- _EXERCISE REQUIREMENTS_
Pictures are to be dropped, and only the lines from the one containing "Click the bullet beside Debug link" through the end of the data below are to be reproduced as written.

Collected data entries:
· · · · ·
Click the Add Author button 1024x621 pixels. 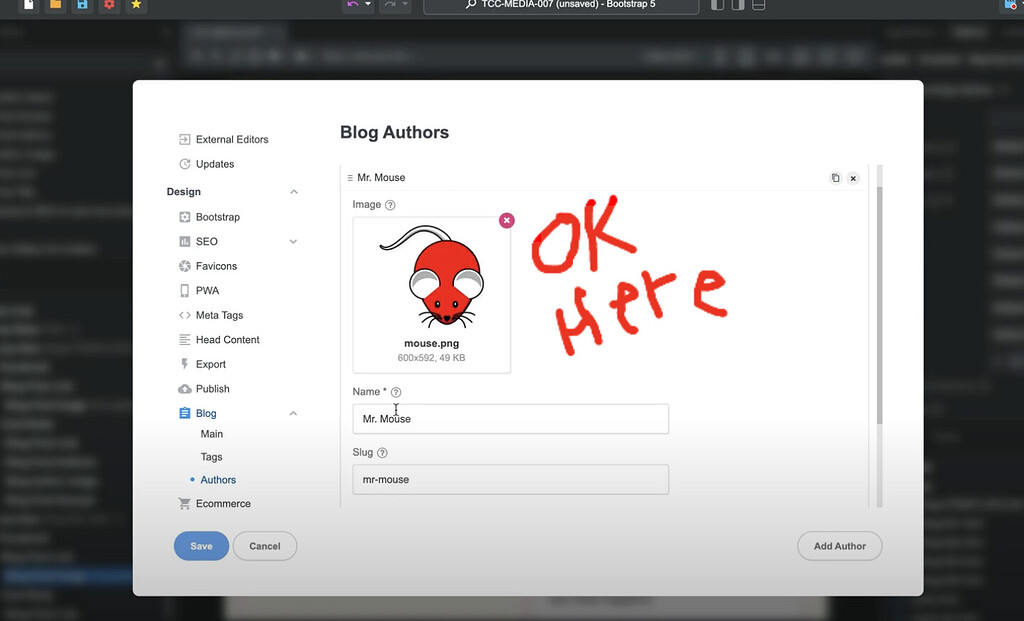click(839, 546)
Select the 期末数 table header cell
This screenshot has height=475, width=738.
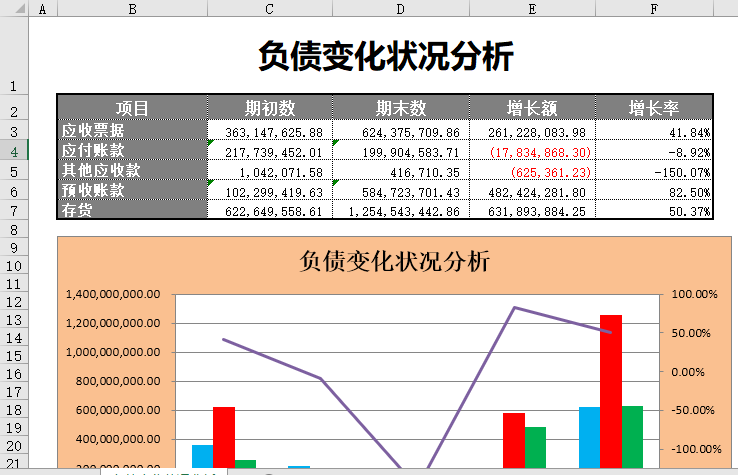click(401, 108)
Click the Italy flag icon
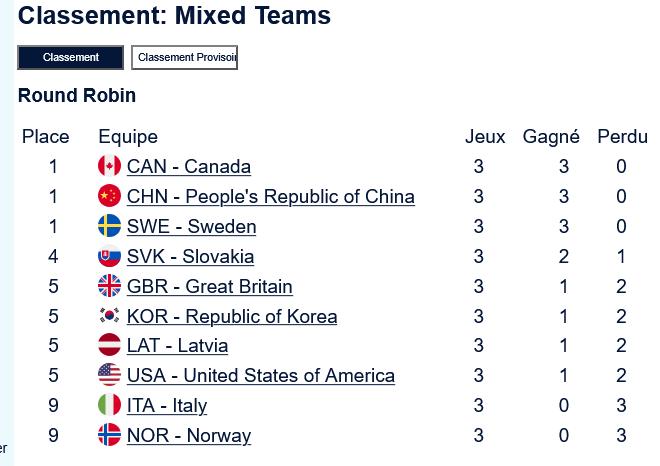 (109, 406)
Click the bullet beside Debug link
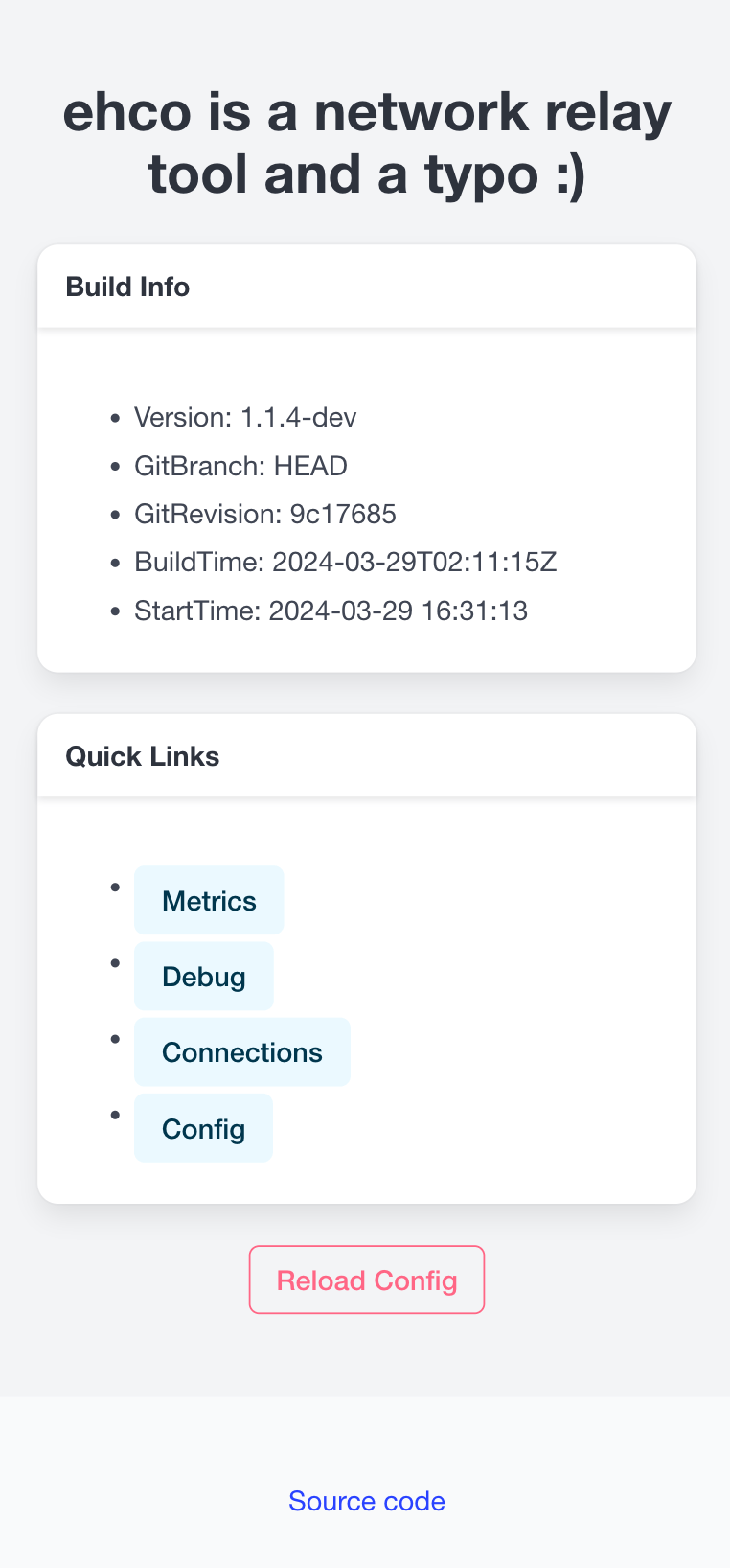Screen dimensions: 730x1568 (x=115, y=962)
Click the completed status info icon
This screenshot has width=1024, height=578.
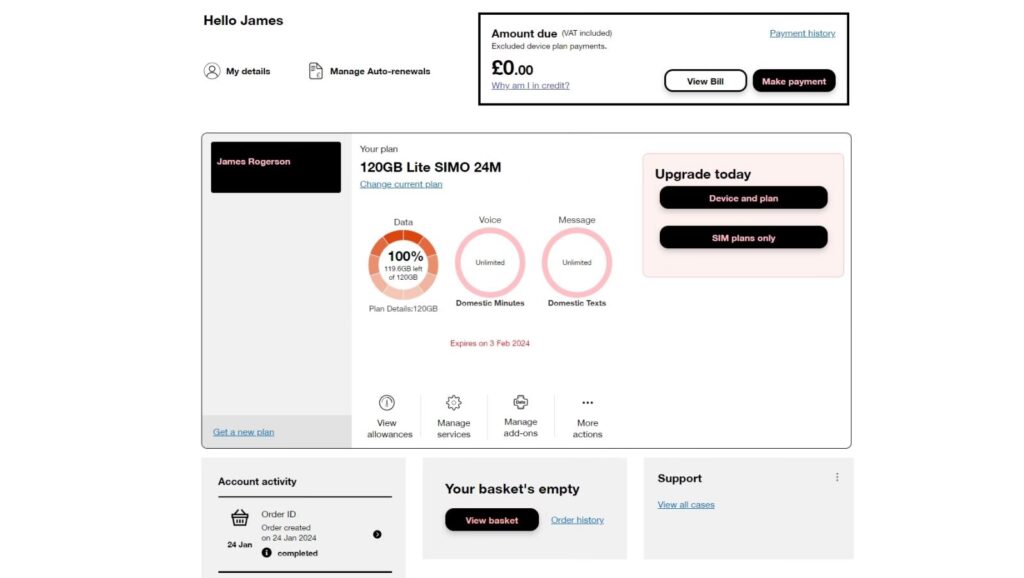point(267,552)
· · · · ·
- _FINISHED EXERCISE_
Click the bullet beside Debug link
Screen dimensions: 730x1568 (x=115, y=962)
Click the completed status info icon
This screenshot has width=1024, height=578.
point(267,552)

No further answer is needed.